• Andrea Biollino ha inviato un aggiornamento 3 anni, 2 mesi fa

    La Politica ed il Lavoro su di sé.
    La forma di governo e i suoi rappresentanti sono una proiezione del mondo interiore di ciascuno e rispondono esattamente alle sue richieste inconsce. Il voto, più che un atto di espressione volontaria è un messaggio inconscio della parte sommersa dell’essere umano, che richiede all’uno o all’altro candidato di rappresentarlo, perché riconosce sé stesso nel candidato. Questo riconoscimento, come detto, affiora alla coscienza solo in modo parziale. Quando il candidato, una volta eletto, si abbandona a strategie di corruzione o clientelismo, persegue l’utile personale o l’esercizio di potere fine a sé stesso e tutto ciò viene alla luce, i suoi elettori si indignano.
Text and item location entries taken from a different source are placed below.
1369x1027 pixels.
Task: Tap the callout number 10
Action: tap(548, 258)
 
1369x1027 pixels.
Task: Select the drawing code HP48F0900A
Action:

In realtà ciò che emerge in superficie non è soltanto la parte nascosta dell’eletto, ma è quella di ciascun elettore che ha affidato al politico prescelto quel mandato di rappresentanza.
    Si discute spesso di riforme, di rinnovamento della classe politica. Ma come è possibile rinnovare ciò che è soltanto una proiezione, un’ombra generata dal nostro stato interiore? Agendo all’esterno si bruciano energie, come fa un gatto che cerca di interagire con la propria immagine allo specchio: il gatto non è cosciente che ciò che vede è la sua immagine.
    Chi voterebbe mai un candidato che abbia come programma politico il lavoro su di sé? E che chiama ciascuno in prima persona a lavorare su di sé? In realtà questo è l’unico programma politico sensato, perché il politico illuminato sa che si cambia l’esterno soltanto cambiando l’interno. L’uomo politico classico e la maggioranza degli elettori si schiererebbero compatti nell’affermare che questa non è politica, che la politica si deve occupare dei problemi concreti: il lavoro, l’economia, le sfide sociali. Come se il lavoro, l’economia, le sfide sociali fossero disconnesse dallo stato di consapevolezza dell’essere umano. Come se fosse lo stato di consapevolezza di una persona a dipendere dal suo lavoro, dal suo status economico o sociale. Non sarà forse vero il contrario? Non inizia a sorgere il dubbio che anche la politica, come l’abbiamo sempre concepita, abbia sempre scambiato e stia scambiando tuttora la causa con l’effetto?